## WORK TO COMPLETE
Copy the lines from the one containing "This screenshot has height=980, width=1224." through the one containing "point(211,947)", changing "dropdown" to "drop-down menu" and keeping everything else the same.

## SUPPLIED RECORDS
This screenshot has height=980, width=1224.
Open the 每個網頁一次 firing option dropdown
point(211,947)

* * *

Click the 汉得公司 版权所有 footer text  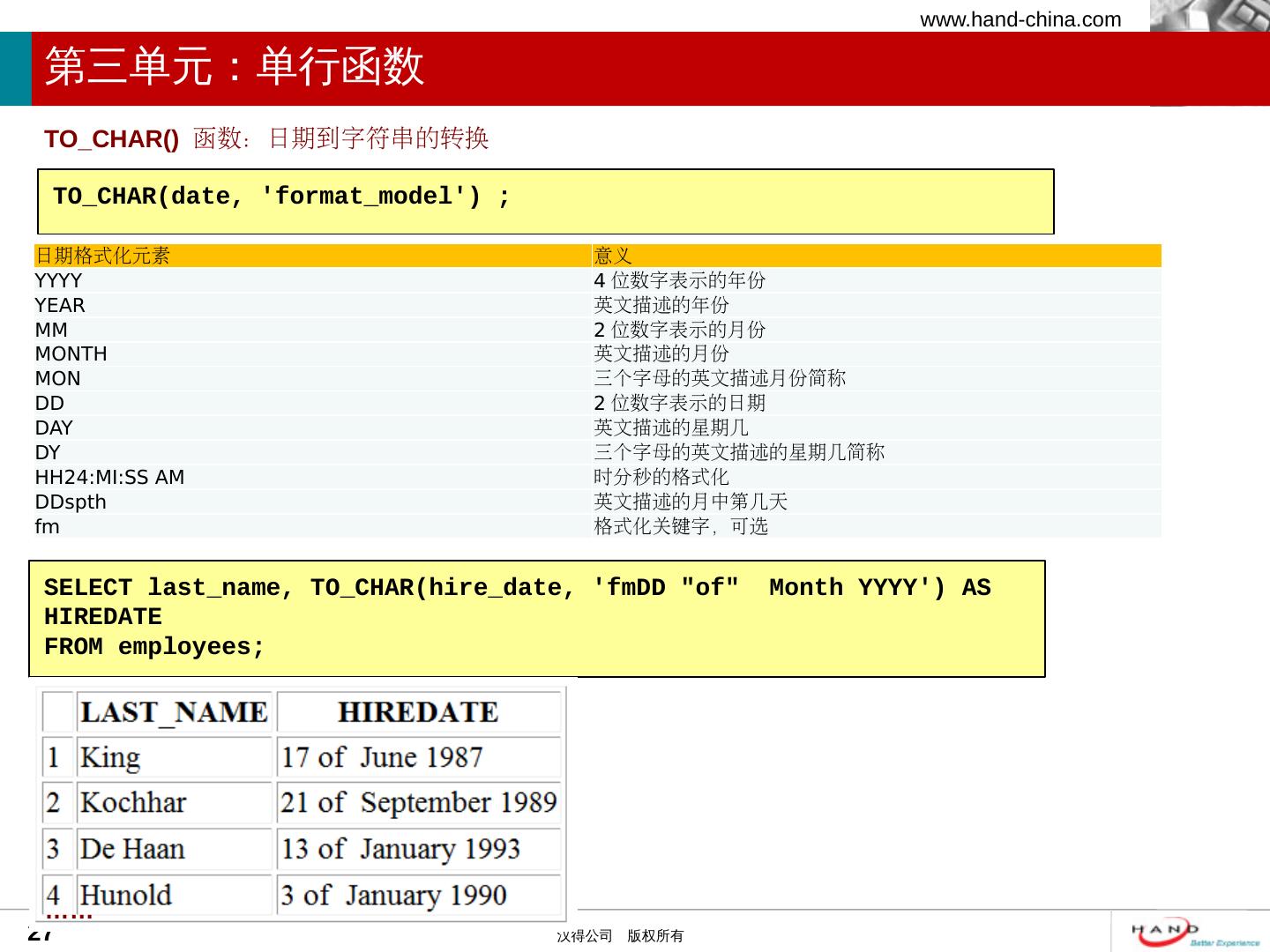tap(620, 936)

...

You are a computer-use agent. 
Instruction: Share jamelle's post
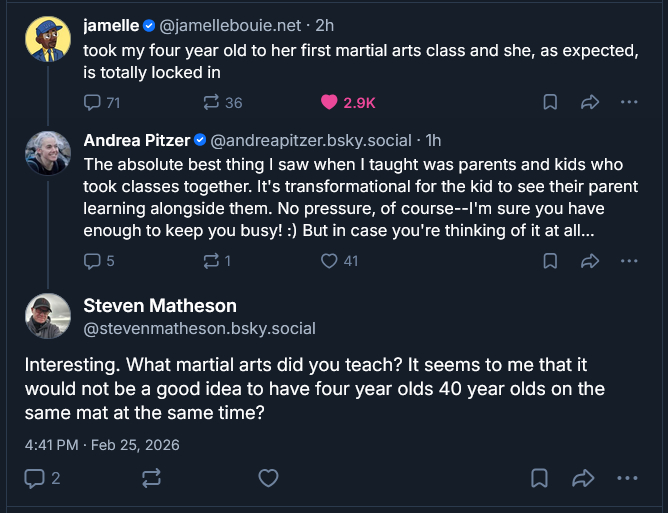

## TASK RESPONSE
This screenshot has height=980, width=1224.
Open the 每個網頁一次 firing option drop-down menu
point(211,947)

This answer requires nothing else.